Tal
écrit à

   


Albert Einstein

     
   

Une explication douteuse

    Cher Albert Einstein,

Dans l'un de vos messages vous répondez pour expliquer que la lumière doit avoir une vitesse limite par une explication qui me paraît tout à fait douteuse. En effet vous dites que si quelque chose pouvait aller plus vite que la lumière un projectile pourrait atteindre sa cible avant que la balle ne sorte du fusil. Je pourrais modestement vous répondre que nous voyons le tonnerre avant de l'entendre. Notre perception en tant qu'humain ne fait donc pas les lois de la nature.

Ce genre d'explication me fait penser aux faux paradoxes scientifiques souvent cités par les professeurs de sciences qui ont toujours eu le pouvoir de particulièrement m'agacer. Si une personne n'a pas le savoir scientifique minimum nécessaire pour comprendre les lois de la nature doit-on falsifier celles-ci pour les faire comprendre à cette personne, ou pour les faire paraître plus séduisante à notre esprit? Non car la vérité des lois de la nature se fiche bien de la perception que les hommes peuvent bien en avoir.

Sincèrement,

Tal
 

Tal,

Concernant la partie de votre message sur les lois de la nature, vous avez absolument raison; les lois existent bien, qu'on les comprenne ou non. Nul n'est besoin de les manipuler. Je vous invite à cet effet à lire ma lettre intitulée «Les mathématiques issues de l'esprit humain». Je pense que vous aimerez.

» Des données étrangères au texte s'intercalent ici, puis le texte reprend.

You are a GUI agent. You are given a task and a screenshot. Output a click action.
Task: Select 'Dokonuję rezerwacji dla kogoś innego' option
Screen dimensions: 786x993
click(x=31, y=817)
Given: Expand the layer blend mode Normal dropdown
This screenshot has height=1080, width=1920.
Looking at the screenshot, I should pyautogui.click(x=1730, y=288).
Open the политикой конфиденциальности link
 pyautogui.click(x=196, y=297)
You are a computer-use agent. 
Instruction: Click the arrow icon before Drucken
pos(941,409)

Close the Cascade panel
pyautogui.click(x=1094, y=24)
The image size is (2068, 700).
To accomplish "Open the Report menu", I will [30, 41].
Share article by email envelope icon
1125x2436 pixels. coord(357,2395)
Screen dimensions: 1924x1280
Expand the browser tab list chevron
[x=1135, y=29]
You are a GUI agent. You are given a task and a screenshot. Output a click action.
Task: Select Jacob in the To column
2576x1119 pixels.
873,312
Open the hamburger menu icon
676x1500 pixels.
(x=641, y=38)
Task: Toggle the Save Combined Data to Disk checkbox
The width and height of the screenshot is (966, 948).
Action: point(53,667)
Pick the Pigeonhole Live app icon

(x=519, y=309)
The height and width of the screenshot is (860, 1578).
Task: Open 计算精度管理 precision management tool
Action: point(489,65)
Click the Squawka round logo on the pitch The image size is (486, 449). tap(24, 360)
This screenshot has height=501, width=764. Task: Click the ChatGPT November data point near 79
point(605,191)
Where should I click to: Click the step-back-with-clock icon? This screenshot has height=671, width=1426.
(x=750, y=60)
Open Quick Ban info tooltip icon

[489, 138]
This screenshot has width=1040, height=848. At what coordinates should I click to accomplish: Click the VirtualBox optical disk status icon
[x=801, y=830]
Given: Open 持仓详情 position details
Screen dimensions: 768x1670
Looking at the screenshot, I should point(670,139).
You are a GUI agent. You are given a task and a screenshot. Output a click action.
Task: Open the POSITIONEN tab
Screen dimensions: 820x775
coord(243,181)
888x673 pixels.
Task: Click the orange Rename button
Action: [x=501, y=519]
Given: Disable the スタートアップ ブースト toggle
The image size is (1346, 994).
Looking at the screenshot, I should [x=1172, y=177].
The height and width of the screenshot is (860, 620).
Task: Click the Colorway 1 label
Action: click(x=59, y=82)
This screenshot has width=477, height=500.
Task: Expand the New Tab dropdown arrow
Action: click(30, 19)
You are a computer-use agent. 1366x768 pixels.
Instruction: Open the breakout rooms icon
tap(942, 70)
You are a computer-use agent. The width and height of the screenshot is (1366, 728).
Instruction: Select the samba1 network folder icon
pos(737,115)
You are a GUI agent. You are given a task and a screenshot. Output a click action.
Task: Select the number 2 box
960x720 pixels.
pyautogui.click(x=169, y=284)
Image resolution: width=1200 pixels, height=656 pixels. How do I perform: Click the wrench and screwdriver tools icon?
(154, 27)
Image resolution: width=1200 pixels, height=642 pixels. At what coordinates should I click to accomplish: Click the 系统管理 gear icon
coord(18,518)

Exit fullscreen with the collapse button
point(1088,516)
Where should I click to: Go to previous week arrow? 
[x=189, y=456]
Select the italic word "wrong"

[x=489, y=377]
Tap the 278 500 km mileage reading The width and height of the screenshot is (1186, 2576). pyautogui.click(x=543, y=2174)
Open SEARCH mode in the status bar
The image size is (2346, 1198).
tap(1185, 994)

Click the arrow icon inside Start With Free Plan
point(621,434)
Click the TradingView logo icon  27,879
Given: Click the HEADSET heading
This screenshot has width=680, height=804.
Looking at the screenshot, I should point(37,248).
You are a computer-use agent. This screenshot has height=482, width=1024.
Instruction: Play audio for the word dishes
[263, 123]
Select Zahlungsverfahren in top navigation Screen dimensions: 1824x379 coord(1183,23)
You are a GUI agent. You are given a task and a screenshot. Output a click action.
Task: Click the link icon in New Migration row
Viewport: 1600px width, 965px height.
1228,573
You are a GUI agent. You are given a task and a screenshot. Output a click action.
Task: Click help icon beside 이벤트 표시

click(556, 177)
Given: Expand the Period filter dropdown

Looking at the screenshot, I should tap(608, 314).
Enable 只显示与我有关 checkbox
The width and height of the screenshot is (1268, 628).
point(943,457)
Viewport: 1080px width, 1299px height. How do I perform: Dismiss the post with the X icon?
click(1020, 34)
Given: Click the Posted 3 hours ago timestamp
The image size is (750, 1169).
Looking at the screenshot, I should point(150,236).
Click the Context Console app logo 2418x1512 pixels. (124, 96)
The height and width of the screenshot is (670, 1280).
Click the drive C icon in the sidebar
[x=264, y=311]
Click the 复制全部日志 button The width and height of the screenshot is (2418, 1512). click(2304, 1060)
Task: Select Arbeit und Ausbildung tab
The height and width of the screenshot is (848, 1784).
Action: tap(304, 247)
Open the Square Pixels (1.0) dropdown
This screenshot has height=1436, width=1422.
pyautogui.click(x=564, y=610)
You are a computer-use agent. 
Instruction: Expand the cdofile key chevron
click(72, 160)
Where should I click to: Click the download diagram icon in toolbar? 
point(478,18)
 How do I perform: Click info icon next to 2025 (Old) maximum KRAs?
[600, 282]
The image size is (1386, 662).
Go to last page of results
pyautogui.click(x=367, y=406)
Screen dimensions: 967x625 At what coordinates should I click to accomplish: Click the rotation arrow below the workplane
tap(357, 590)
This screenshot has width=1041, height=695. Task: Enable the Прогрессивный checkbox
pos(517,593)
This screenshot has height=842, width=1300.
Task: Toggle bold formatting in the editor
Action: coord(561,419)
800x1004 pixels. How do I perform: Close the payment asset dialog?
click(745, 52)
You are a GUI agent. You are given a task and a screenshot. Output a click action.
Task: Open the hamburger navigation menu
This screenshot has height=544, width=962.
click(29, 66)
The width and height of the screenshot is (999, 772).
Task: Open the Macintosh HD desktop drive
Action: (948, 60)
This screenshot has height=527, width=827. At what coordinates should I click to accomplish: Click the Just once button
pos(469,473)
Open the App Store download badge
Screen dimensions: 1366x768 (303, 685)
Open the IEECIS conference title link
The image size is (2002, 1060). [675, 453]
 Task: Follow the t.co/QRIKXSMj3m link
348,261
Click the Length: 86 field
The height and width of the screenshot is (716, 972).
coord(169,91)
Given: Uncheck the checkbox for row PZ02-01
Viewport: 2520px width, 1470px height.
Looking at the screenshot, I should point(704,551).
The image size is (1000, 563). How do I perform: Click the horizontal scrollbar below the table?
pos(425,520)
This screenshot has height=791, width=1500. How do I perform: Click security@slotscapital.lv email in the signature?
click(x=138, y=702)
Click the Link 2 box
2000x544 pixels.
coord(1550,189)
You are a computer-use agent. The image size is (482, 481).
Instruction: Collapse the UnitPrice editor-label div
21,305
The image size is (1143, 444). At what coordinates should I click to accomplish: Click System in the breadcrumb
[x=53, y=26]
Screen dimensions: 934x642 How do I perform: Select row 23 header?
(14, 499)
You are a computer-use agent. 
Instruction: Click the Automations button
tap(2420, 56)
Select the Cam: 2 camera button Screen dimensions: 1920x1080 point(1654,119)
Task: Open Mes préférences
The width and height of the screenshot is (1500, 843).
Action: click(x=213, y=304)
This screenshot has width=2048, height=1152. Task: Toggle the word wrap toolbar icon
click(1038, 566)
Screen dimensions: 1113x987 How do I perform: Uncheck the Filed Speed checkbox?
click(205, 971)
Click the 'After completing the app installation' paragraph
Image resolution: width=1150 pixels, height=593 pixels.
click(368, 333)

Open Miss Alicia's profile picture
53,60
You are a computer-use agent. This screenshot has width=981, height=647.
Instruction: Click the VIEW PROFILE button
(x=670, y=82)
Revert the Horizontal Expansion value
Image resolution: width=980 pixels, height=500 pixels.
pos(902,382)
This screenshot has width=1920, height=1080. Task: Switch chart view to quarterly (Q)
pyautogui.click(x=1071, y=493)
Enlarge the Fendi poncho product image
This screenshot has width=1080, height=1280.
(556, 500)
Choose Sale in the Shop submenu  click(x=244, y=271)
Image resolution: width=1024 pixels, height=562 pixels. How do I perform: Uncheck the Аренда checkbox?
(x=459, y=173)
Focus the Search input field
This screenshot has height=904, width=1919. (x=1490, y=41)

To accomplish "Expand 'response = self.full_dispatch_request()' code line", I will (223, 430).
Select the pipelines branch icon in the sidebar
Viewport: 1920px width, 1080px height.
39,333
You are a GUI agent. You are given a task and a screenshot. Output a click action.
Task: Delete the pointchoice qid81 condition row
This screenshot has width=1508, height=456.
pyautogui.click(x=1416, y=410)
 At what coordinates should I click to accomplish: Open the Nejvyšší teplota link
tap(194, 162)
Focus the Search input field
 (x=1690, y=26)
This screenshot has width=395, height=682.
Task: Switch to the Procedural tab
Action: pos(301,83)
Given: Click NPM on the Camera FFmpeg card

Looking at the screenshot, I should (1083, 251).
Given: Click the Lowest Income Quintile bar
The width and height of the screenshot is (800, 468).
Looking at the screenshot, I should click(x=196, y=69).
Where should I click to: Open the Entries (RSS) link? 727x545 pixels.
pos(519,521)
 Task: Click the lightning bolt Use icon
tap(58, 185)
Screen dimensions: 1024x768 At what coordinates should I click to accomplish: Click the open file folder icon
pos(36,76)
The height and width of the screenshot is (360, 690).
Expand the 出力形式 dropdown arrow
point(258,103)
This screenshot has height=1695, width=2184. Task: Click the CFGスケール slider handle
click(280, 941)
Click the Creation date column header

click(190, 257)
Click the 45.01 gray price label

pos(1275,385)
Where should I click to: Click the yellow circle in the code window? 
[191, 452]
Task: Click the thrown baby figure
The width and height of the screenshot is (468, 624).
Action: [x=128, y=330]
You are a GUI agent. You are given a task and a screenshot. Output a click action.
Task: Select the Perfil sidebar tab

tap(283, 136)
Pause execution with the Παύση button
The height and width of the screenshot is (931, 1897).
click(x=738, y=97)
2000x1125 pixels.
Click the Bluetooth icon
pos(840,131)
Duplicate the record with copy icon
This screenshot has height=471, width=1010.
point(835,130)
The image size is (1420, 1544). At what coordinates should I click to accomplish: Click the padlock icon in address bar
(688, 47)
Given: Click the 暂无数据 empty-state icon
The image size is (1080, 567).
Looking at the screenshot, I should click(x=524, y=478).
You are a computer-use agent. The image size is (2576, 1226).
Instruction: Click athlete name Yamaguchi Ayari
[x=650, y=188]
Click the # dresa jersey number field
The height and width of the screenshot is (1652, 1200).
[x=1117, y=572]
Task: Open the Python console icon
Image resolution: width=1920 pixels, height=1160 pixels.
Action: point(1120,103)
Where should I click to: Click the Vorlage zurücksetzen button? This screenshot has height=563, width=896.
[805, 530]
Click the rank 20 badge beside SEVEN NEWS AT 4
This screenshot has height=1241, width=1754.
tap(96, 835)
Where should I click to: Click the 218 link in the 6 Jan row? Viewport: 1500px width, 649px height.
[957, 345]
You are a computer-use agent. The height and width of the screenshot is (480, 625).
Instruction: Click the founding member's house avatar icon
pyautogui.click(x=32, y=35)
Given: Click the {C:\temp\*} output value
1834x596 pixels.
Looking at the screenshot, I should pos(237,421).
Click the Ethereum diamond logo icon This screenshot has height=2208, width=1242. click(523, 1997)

Je ne partage pas, en revanche, votre point de vue sur la vitesse de la lumière. L'exemple du tonnerre, que vous donnez, est très mal choisi. Vous comparez la vitesse de la lumière (l'éclair) à la vitesse du son (le tonnerre). La raison la plus fondamentale pour laquelle il «doit» y avoir une limite supérieure à la vitesse de la lumière, c'est le principe de causalité. La cause doit toujours précéder l'effet. Si la lumière n'avait pas une vitesse limite déterminée, le principe de causalité serait brisé, et oui, nous verrions un projectile atteindre sa cible avant qu'il n'ait quitté le fusil. Ou alors, vous pourriez remonter le temps et tuer votre grand-père, du coup, vous n'existeriez pas, créant un paradoxe temporel. Désolé de vous contredire, mais c'est bien la réalité.